● EXERCISE:
Copy the entries below word for word, from the line with "complete [528, 766]" to the line with "well (922, 164)", including both of those lines.

[EXTRACTED MATERIAL start]

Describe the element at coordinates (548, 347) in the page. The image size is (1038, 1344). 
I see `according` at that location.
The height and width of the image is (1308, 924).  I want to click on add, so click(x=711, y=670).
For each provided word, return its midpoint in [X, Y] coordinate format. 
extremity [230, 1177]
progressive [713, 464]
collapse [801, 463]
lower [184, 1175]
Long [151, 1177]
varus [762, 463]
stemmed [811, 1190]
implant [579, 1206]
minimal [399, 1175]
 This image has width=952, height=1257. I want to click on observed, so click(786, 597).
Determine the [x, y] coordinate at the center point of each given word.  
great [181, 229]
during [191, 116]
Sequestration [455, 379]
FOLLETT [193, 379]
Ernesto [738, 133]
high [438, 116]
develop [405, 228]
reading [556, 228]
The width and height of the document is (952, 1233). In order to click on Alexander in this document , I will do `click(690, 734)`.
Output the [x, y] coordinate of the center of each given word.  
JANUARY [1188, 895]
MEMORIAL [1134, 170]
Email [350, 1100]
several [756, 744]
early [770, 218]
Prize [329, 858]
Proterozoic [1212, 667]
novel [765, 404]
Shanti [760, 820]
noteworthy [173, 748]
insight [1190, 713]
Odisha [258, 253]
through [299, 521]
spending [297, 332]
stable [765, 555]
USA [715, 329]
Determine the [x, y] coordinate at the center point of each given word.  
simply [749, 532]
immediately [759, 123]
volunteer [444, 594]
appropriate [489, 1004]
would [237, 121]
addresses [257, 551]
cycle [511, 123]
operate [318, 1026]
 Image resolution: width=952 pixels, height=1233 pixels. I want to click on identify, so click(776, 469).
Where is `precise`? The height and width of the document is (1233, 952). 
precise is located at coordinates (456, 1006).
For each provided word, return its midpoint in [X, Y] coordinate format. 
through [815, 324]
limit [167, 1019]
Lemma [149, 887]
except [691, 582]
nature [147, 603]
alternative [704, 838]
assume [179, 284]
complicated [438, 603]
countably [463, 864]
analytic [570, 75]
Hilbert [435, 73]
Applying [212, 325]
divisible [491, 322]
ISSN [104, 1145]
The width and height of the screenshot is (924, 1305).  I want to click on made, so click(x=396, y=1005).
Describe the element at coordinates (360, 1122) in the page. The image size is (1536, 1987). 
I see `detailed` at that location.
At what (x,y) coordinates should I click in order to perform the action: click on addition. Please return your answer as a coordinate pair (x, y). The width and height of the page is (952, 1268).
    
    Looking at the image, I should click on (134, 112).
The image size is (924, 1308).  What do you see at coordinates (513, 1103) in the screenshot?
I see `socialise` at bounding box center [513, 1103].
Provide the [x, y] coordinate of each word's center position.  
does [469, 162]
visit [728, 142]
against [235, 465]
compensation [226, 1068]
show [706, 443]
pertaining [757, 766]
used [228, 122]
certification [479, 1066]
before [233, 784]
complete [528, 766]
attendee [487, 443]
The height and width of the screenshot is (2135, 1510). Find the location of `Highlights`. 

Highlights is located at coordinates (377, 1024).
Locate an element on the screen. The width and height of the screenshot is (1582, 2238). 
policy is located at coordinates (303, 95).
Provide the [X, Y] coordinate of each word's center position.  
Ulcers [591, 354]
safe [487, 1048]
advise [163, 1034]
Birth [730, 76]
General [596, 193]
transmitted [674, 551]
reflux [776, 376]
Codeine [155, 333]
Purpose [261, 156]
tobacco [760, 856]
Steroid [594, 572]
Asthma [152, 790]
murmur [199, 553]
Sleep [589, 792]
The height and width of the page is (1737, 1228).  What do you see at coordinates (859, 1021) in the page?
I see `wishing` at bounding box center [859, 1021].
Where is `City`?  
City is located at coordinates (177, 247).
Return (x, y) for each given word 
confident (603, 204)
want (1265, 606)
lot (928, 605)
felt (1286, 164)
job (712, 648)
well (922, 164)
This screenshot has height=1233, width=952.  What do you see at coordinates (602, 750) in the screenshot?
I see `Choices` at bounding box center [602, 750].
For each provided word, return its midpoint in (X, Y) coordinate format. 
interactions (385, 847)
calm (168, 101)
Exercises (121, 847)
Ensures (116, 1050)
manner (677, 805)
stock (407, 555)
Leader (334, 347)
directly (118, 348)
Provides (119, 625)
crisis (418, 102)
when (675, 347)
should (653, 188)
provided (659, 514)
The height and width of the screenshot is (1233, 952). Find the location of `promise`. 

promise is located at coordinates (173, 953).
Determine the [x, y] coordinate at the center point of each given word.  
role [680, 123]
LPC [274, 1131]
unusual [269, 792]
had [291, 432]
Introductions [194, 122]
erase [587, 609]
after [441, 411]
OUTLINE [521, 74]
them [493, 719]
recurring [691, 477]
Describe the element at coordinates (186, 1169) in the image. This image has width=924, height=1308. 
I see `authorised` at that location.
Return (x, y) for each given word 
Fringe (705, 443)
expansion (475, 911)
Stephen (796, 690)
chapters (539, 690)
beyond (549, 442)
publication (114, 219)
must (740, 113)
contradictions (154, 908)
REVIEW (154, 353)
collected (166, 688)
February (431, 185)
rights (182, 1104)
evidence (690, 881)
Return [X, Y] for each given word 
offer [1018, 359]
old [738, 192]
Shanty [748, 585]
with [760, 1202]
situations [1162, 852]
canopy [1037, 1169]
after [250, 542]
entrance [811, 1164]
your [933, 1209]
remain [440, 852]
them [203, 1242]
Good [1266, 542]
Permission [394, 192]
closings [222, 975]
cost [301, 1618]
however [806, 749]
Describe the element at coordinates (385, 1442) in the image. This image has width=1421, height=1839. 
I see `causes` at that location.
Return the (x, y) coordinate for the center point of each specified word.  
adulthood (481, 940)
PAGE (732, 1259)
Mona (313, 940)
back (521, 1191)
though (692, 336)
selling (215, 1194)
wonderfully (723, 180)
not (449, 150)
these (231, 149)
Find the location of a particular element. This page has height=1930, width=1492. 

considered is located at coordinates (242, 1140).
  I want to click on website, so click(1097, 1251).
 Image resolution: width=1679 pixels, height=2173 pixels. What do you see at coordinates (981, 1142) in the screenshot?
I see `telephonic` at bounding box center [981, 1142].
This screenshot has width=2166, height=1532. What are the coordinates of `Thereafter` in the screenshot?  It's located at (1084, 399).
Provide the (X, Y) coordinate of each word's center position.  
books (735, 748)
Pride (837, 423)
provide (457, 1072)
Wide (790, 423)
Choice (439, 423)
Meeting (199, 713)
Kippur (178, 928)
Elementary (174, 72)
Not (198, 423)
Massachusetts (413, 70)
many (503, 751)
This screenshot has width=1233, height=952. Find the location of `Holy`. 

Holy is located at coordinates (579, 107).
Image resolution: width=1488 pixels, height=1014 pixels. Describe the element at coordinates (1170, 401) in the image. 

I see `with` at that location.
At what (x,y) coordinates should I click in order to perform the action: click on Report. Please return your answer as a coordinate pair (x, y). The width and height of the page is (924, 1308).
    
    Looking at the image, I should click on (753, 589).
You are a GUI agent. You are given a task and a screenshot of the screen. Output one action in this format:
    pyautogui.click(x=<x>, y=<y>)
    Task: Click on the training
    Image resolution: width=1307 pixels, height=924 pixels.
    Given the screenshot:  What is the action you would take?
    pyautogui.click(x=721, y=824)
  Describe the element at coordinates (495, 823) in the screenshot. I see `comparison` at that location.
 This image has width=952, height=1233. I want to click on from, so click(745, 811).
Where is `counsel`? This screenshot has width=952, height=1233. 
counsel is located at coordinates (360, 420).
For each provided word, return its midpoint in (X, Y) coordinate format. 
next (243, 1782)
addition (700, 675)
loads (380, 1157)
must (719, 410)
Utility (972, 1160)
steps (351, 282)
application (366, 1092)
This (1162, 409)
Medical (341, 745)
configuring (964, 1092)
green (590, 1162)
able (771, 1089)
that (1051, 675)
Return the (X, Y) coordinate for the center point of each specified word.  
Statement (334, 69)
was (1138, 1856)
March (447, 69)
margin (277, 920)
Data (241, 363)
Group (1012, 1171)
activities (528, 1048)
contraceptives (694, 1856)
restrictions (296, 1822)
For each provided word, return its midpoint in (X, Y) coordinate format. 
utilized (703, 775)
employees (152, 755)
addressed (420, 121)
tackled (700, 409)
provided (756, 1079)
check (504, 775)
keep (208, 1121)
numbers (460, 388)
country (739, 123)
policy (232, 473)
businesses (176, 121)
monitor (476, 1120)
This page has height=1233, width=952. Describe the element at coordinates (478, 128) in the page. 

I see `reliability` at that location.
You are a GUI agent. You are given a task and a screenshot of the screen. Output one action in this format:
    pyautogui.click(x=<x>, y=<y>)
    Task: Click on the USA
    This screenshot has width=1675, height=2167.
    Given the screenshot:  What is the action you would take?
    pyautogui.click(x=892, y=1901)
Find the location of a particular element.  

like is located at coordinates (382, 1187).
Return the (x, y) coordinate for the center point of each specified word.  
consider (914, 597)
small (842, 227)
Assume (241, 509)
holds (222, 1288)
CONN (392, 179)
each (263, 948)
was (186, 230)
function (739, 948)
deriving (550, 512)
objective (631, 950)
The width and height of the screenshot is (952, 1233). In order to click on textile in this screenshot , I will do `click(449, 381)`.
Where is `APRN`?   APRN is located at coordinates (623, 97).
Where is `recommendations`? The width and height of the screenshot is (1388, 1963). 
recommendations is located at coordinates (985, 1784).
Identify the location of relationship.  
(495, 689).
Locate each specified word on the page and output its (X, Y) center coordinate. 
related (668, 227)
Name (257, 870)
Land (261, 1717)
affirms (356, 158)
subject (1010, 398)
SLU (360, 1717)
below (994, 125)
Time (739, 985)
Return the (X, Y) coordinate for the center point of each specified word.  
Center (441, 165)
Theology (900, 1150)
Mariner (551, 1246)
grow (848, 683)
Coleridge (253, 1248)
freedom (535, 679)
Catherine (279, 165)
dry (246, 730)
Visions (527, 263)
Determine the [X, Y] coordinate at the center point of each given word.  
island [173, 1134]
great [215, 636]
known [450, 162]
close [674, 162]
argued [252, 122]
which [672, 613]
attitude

[EXTRACTED MATERIAL end]

● EXPECTED OUTPUT:
complete [528, 766]
attendee [487, 443]
The height and width of the screenshot is (2135, 1510). Find the location of `Highlights`. 

Highlights is located at coordinates (377, 1024).
Locate an element on the screen. The width and height of the screenshot is (1582, 2238). 
policy is located at coordinates (303, 95).
Provide the [X, Y] coordinate of each word's center position.  
Ulcers [591, 354]
safe [487, 1048]
advise [163, 1034]
Birth [730, 76]
General [596, 193]
transmitted [674, 551]
reflux [776, 376]
Codeine [155, 333]
Purpose [261, 156]
tobacco [760, 856]
Steroid [594, 572]
Asthma [152, 790]
murmur [199, 553]
Sleep [589, 792]
The height and width of the page is (1737, 1228).  What do you see at coordinates (859, 1021) in the page?
I see `wishing` at bounding box center [859, 1021].
Where is `City`?  
City is located at coordinates (177, 247).
Return (x, y) for each given word 
confident (603, 204)
want (1265, 606)
lot (928, 605)
felt (1286, 164)
job (712, 648)
well (922, 164)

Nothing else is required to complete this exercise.